(Dataset entries)
========
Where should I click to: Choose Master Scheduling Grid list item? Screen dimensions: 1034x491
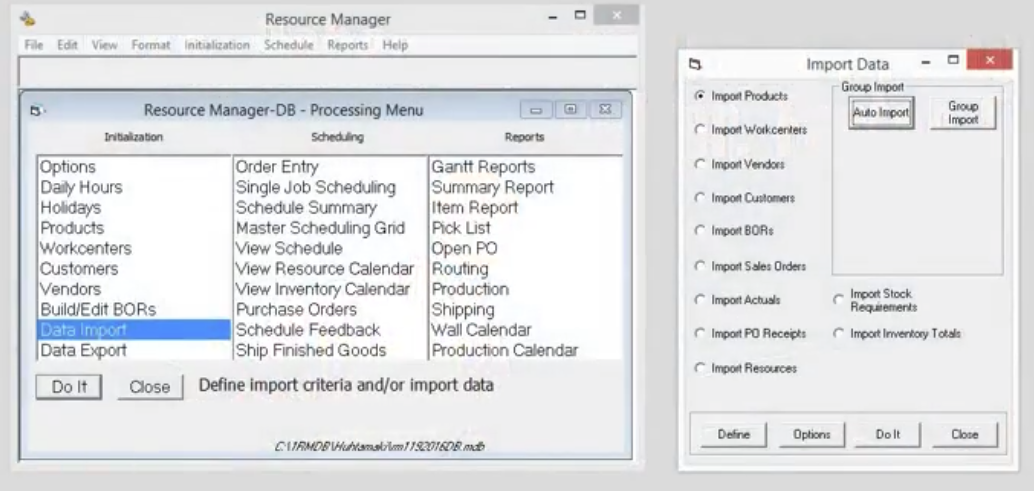[320, 228]
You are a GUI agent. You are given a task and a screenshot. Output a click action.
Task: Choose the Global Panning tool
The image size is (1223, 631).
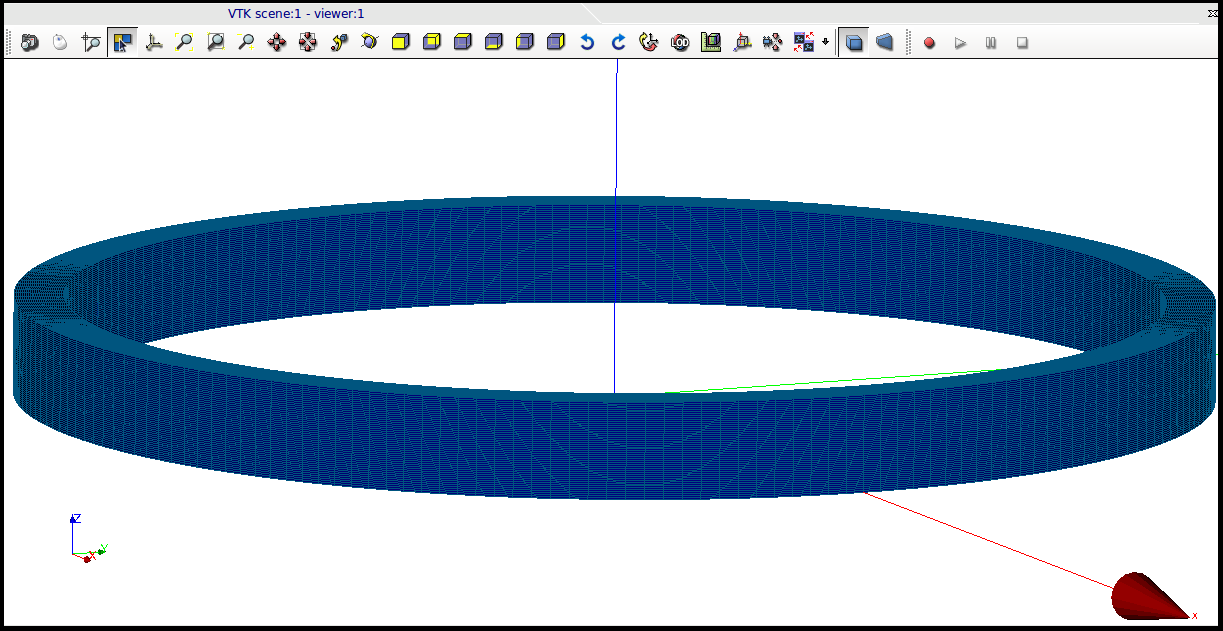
========
Task directions
Could you print the data exactly as it appears and keep the pictures out?

Answer to this problem
Where should I click to: Choose Master Scheduling Grid list item? Screen dimensions: 1034x491
[320, 228]
You are a GUI agent. You are given a task and a screenshot. Output a click action.
Task: Choose the Global Panning tool
The image size is (1223, 631).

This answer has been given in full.